Introduction
L'objet
de notre présentation n'est pas de rendre compte
de travaux de recherche sur la question de
l'itinérance, mais plutôt de mettre en commun
une expertise terrain d'un consultant en
développement social et d'un chercheur
universitaire spécialisé en socio-économie.
Par cette mise en commun, nous espérons
favoriser des échanges et des collaborations au
sein de la communauté des personnes
préoccupées par la question de l'itinérance en
vue d'un transfert réciproque d'expertises entre des intervenants et des
chercheurs montréalais et torontois.
Le présent texte est
construit sous la forme d'un dialogue entre les
auteurs. Nous procédons à partir de questions
nous permettant d'explorer l'univers torontois de
l'itinérance tout en apportant un certain point
de vue sur la question de l'itinérance en
général.
Pourquoi un tel
objectif de rapprochement entre Montréal et
Toronto ?
Plusieurs
raisons favorisent un tel rapprochement.
Premièrement,
les deux métropoles vivent une problématique
commune en matière d'itinérance. Le phénomène
est certes plus marqué à Toronto, vu le plus
grand nombre d'itinérants qu'on y rencontre,
mais les deux villes sont à la fois sujettes à
une concentration et à un alourdissement des
problèmes vécus par les personnes itinérantes.

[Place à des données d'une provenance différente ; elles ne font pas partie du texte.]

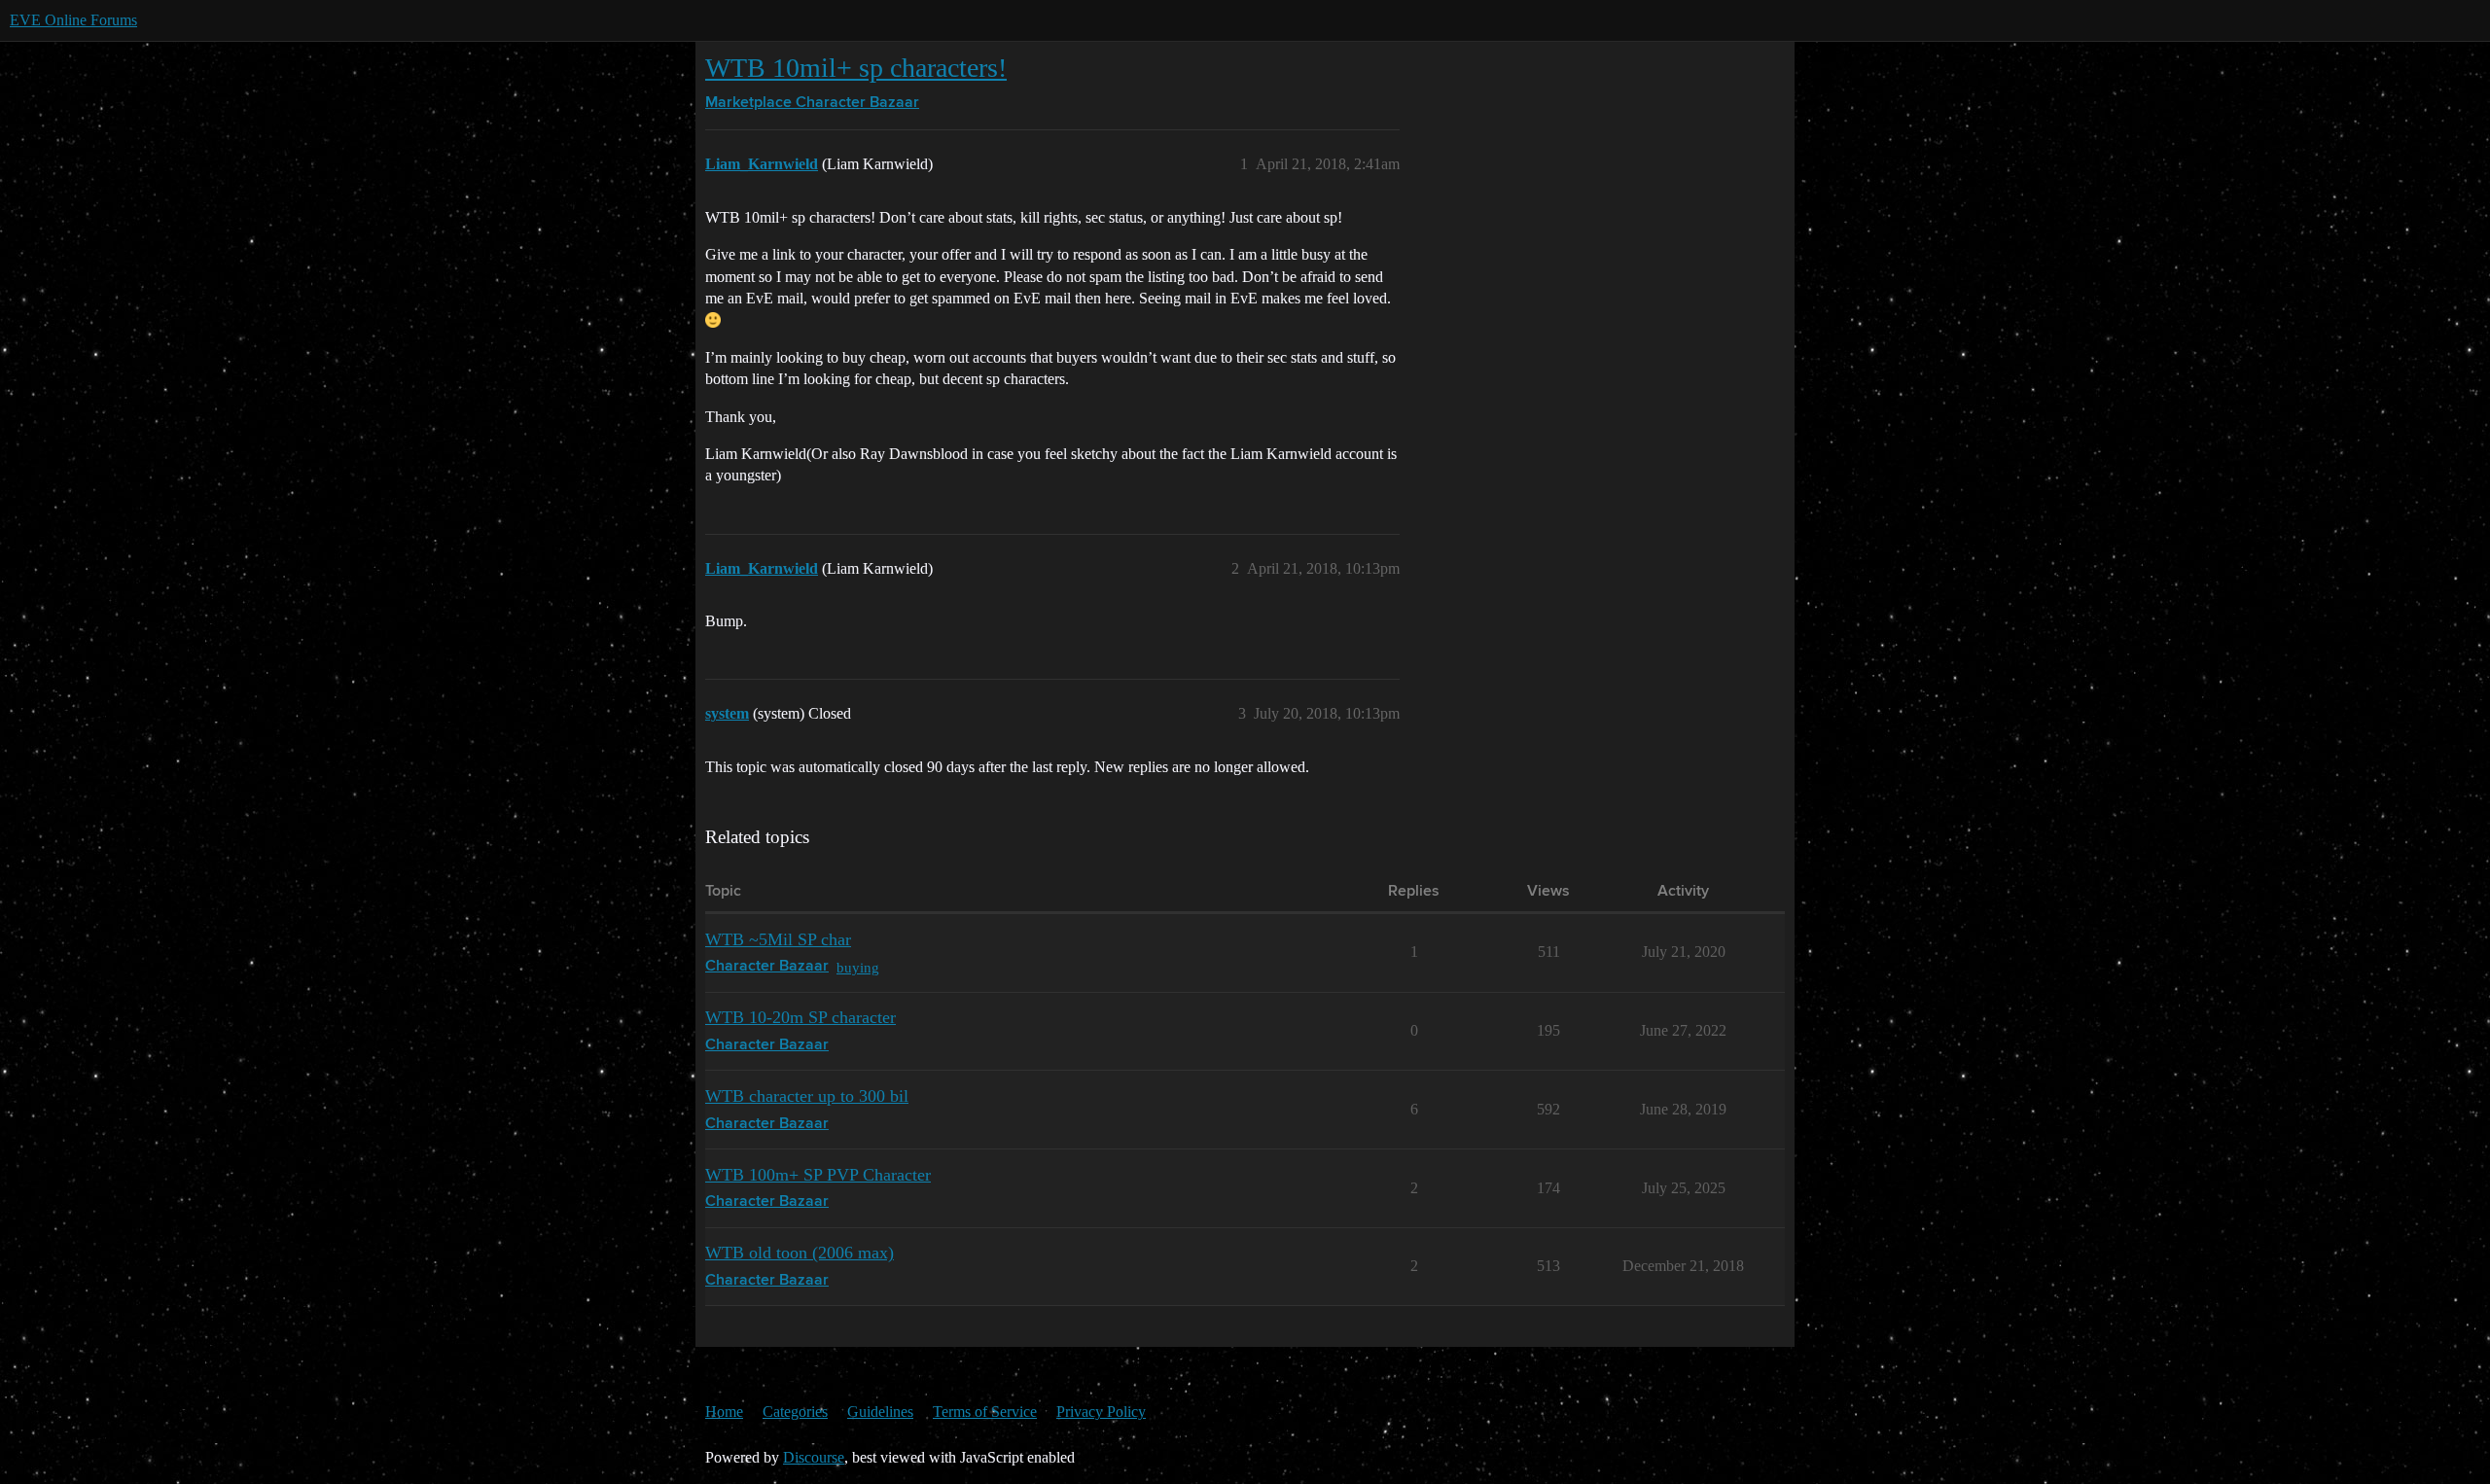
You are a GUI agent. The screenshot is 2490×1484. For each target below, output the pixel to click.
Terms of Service (985, 1411)
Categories (795, 1411)
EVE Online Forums (73, 20)
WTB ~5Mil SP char (778, 939)
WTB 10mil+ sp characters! (856, 68)
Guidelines (880, 1411)
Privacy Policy (1101, 1411)
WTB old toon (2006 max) (799, 1252)
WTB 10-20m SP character (800, 1017)
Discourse (813, 1457)
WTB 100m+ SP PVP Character (818, 1174)
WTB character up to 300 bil (806, 1096)
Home (724, 1411)
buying (857, 967)
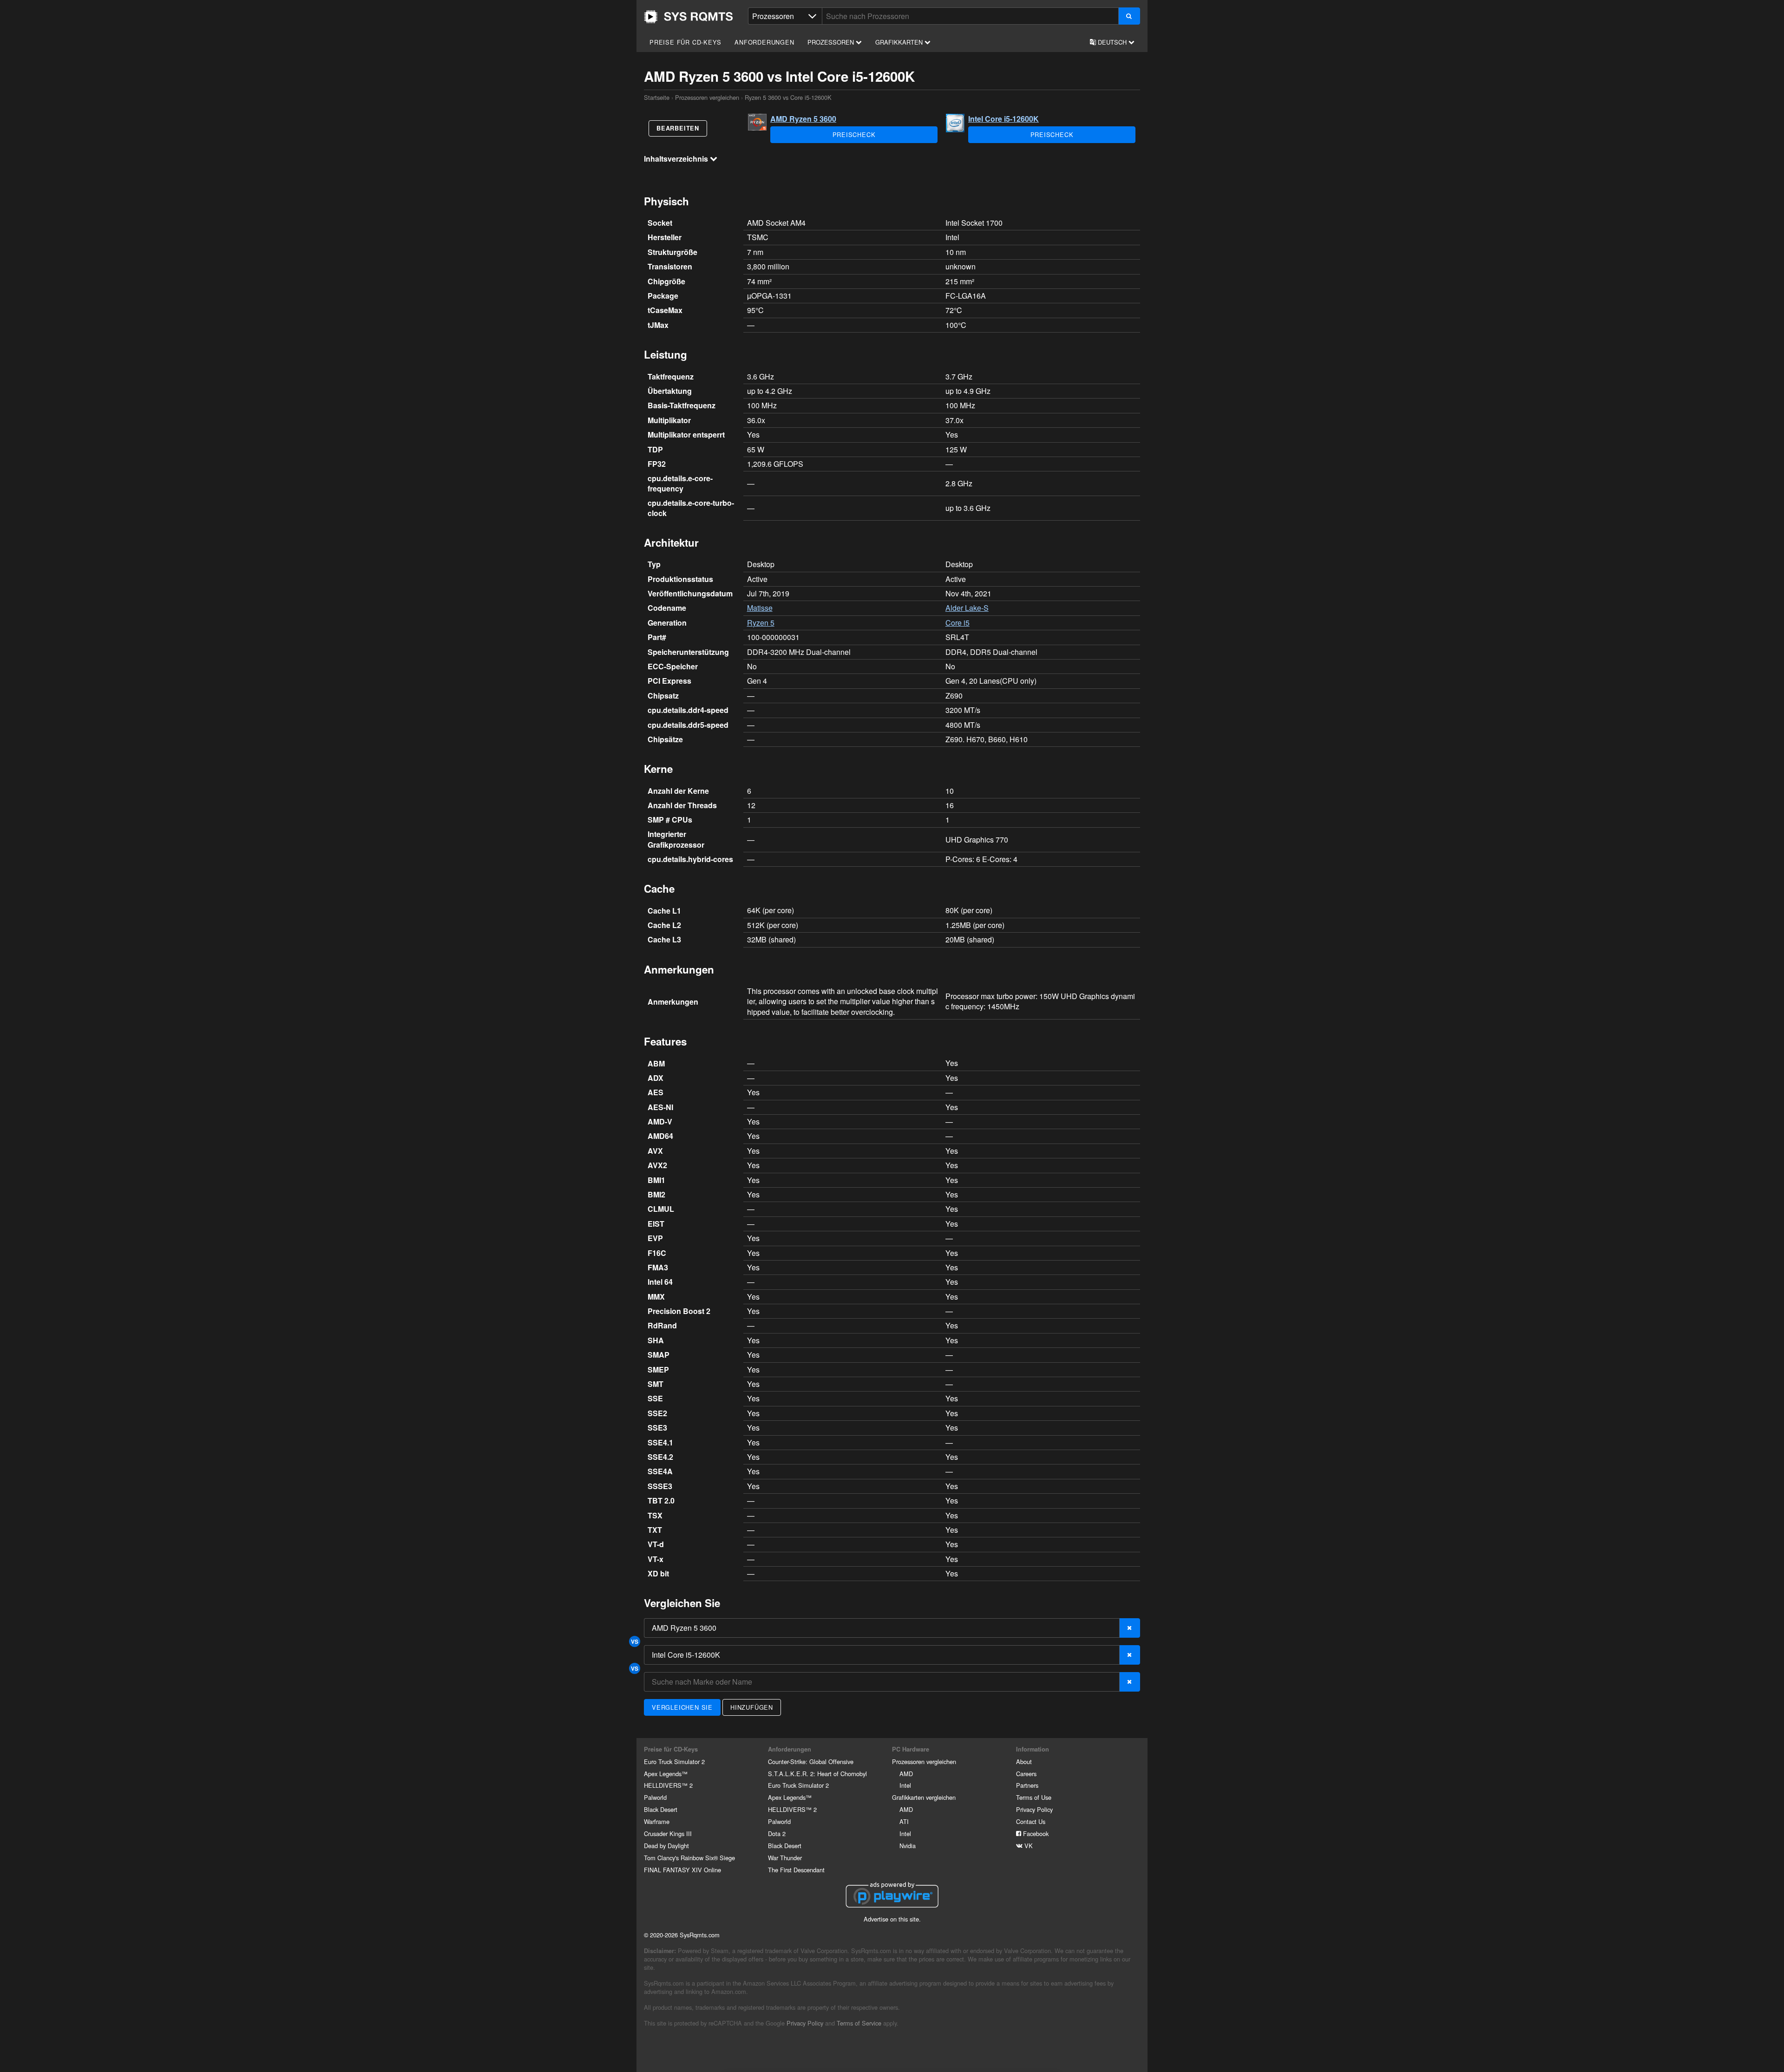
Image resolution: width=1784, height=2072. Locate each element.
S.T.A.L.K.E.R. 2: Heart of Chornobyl (817, 1773)
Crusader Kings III (668, 1833)
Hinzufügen (751, 1707)
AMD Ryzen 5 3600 (803, 118)
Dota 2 (777, 1833)
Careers (1026, 1773)
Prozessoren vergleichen (707, 97)
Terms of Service (859, 2023)
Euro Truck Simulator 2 (674, 1761)
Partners (1027, 1785)
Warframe (656, 1821)
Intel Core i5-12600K (1003, 118)
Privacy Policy (1034, 1809)
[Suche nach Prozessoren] (1129, 16)
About (1024, 1761)
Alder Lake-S (967, 607)
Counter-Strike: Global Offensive (810, 1761)
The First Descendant (796, 1869)
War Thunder (785, 1857)
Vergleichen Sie (682, 1707)
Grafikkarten (900, 42)
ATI (904, 1821)
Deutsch (1112, 42)
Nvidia (907, 1845)
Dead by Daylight (666, 1845)
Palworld (655, 1797)
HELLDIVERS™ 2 (668, 1785)
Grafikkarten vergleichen (924, 1797)
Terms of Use (1033, 1797)
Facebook (1035, 1833)
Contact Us (1030, 1821)
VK (1028, 1845)
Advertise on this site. (892, 1919)
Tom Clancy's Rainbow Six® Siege (689, 1857)
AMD (906, 1773)
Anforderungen (764, 42)
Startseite (688, 16)
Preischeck (854, 134)
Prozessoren (831, 42)
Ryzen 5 (760, 622)
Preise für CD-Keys (685, 42)
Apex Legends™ (666, 1773)
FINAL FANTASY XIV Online (682, 1869)
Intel (905, 1785)
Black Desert (660, 1809)
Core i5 (957, 622)
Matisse (760, 607)
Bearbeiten (677, 128)
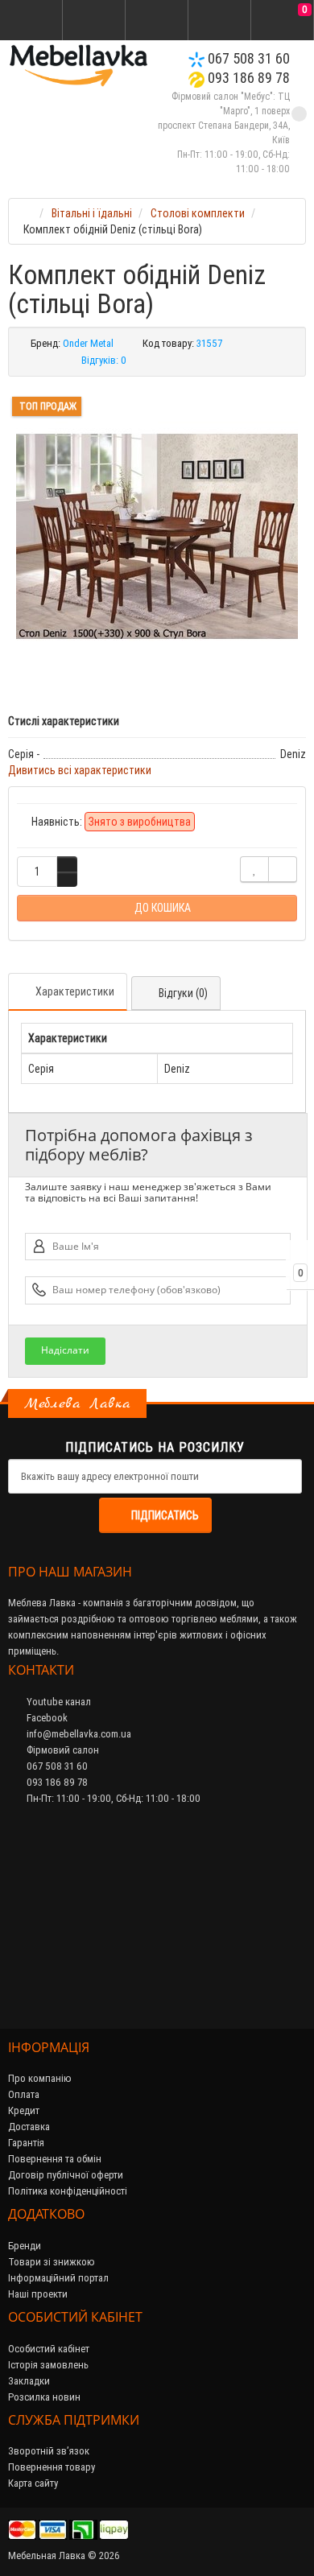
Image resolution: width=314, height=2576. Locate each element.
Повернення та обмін (54, 2159)
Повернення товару (51, 2467)
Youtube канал (57, 1701)
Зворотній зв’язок (48, 2451)
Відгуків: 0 (103, 360)
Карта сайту (33, 2483)
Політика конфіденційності (67, 2191)
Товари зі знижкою (51, 2262)
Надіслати (65, 1350)
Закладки (29, 2381)
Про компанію (40, 2078)
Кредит (23, 2110)
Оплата (23, 2094)
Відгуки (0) (183, 993)
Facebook (46, 1718)
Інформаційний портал (58, 2278)
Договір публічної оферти (65, 2175)
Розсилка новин (44, 2397)
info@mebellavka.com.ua (77, 1734)
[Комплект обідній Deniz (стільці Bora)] (157, 537)
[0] (282, 21)
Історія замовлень (48, 2365)
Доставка (29, 2126)
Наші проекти (38, 2294)
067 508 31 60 (247, 58)
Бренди (24, 2245)
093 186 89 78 (247, 77)
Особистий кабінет (48, 2348)
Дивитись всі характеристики (79, 770)
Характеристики (74, 991)
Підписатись (165, 1515)
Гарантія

De plus, les deux métropoles offrent une
concentration de ressources communautaires et
institutionnelles et une expertise
professionnelle variée eu égard à cette
question sociale. Enfin, ces deux métropoles ont
une capacité d'action auprès des instances
gouvernementales supérieures de par le poids
politique de leurs leaders métropolitains. Il y
est, plus que n'importe où ailleurs, possible
d'exercer des pressions politiques pour faire en
sorte que les autorités publiques et les acteurs
de la société civile soient en meilleure
position pour intervenir sur cette question
sociale.
Deuxièmement,
cette concentration rend possible une
mobilisation particulière des ressources
nationales pour mettre en place un mouvement
social proactif en matière de lutte à
l'appauvrissement et d'aide aux personnes
itinérantes. Une telle mobilisation, en
émergence, rend envisageable l'édification d'un
projet éthique de lutte contre les différents
processus de
déconnexion économique,
sociale, politique et culturelle d'individus ou
de groupes sociaux des
modalités de redistribution des richesses
générées par les systèmes de la modernité et
de la mondialisation.
Quelques
données sur Toronto
Une personne sur quatre vit
sous le seuil de la pauvreté à Toronto
(ville)
-26 000 personnes
différentes ont utilisé le système
d'hébergement en 1996
-5,300 d'entre elles étaient
des enfants
Environ 4 400 (17 %) de ces personnes
sont des utilisateurs chroniques
Les utilisateurs chroniques utilisent 46
% des ressources d'hébergement
disponibles
80 000 personnes à Toronto
risquent d'utiliser le système
d'hébergement à court ou à moyen terme
si leur situation financière ne
s'améliore pas
|
Quels avantages
pour un tel rapprochement ?
Si
les deux métropoles ont, de tout temps, été aux prises avec des
problèmes de pauvreté, elles n'ont pas
nécessairement vu se mettre en place les mêmes
mécanismes de réponse. Il y a donc des
expertises spécifiques, construites dans la
tradition et l'innovation, propres au mouvement
communautaire et aux institutions publiques.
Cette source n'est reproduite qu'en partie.